Mieszkańcy chcą wiedzieć czy wstrząsy są groźne
Na ulicy Centralnej i Przyległej w Połomi, a także wzdłuż Wodzisławskiej w Mszanie, w ostatnich tygodniach doszło do silnych tąpnięć. – Parę lat temu było podobnie – mówi Piotr Kuczera, radny z Połomi. – Niepokojące wstrząsy zaczęliśmy odczuwać 3 grudnia. Były na tyle gwałtowne, że skutecznie wybudzały ze snu – dodaje. Od tego dnia sytuacja powtórzyła się kilkakrotnie.

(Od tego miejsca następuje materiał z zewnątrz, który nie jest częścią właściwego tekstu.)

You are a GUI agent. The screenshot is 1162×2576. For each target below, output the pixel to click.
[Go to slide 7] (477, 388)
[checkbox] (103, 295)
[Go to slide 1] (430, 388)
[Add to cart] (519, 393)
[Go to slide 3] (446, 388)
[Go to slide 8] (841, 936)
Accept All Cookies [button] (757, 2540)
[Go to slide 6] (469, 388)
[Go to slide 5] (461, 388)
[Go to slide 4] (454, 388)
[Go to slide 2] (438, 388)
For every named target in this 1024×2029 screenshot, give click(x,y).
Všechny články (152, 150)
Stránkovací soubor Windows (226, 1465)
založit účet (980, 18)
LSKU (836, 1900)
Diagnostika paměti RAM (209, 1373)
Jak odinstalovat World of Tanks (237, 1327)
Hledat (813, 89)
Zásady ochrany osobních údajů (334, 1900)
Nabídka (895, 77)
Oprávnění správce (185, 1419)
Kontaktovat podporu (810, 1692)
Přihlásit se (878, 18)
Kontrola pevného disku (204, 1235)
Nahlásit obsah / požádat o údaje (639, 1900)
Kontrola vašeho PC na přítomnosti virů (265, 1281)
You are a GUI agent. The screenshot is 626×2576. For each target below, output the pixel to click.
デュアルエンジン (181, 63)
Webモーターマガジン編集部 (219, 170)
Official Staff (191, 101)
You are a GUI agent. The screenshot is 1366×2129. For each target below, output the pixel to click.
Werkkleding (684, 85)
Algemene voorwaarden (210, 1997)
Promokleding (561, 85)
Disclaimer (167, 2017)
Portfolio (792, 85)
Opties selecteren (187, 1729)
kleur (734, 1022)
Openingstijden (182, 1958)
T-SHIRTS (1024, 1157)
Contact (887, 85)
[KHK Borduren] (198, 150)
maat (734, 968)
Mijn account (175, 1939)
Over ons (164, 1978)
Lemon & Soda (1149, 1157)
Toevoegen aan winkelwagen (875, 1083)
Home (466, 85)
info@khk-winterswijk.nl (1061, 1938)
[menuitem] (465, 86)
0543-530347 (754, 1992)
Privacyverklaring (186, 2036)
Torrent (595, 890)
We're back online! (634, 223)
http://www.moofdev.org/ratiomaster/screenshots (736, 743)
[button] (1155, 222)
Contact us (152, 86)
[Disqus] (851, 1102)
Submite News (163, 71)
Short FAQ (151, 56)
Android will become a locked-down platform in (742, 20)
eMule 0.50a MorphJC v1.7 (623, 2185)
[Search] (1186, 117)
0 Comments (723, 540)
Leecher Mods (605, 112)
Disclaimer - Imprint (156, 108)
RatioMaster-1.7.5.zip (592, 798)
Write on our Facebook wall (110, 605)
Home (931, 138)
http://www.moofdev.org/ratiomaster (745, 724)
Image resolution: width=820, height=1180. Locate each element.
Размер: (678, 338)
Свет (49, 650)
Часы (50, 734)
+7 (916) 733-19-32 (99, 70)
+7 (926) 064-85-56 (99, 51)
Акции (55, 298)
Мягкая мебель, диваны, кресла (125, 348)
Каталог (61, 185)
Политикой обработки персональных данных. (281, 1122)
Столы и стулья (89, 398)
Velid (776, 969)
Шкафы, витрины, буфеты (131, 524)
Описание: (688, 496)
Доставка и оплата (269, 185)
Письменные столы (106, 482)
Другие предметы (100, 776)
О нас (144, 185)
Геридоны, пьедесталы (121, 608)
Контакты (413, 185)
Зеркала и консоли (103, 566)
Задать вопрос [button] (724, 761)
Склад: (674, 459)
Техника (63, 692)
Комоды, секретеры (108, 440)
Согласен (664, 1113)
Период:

Mieszkańcy postanowili działać. Ich zdaniem to skutek prac eksploatacyjnych. Do kopalni Jas–Mos wysłali pismo obrazujące zaistniałą sytuację. Znalazła się w nim prośba o umieszczeniu na jednej z posesji sejsmografu.
Nieszkodliwe?
Nie pomylili się także w ocenie przyczyn drgań. Jak przekonuje rzecznik JSW, Katarzyna Jabłońska–Bajer, wstrząsy, które odczuwają ostatnio mieszkańcy ulic Centralnej i Przyległej związane są z rozpoczętą pod koniec października minionego roku eksploatacją ściany w pokładzie kopalni Jas–Mos. – Wywołują je pękania grubych warstw piaskowców zalegających w warstwach stropowych pokładu. To naturalny skutek prowadzonej eksploatacji – mówi rzecznik. Zdaniem kopalni drgania wywołane wstrząsami są praktycznie nieszkodliwe dla obiektów budowlanych, ale odczuwalne przez większość osób wewnątrz budynków. Co więcej, prace podziemne mają przesuwać się w kierunku południowo–wschodnim, a co za tym idzie, wstrząsy na terenie sołectwa będą coraz mniej odczuwalne.
Będzie sejsmograf
Prośba mieszkańców została spełniona. W najbliższych dniach na terenie jednej z posesji znajdzie się sejsmograf. To jeden z czterech, za pomocą których kopalnia przez całą dobę dokonuje pomiaru drgań gruntu. W sprawie ewentualnych szkód budynków, kopalnia zamierza zawierać ugody z mieszkańcami. Jak informuje rzecznik JSW, pierwsze wnioski dotyczące tej sprawy już trafiły do kopalni.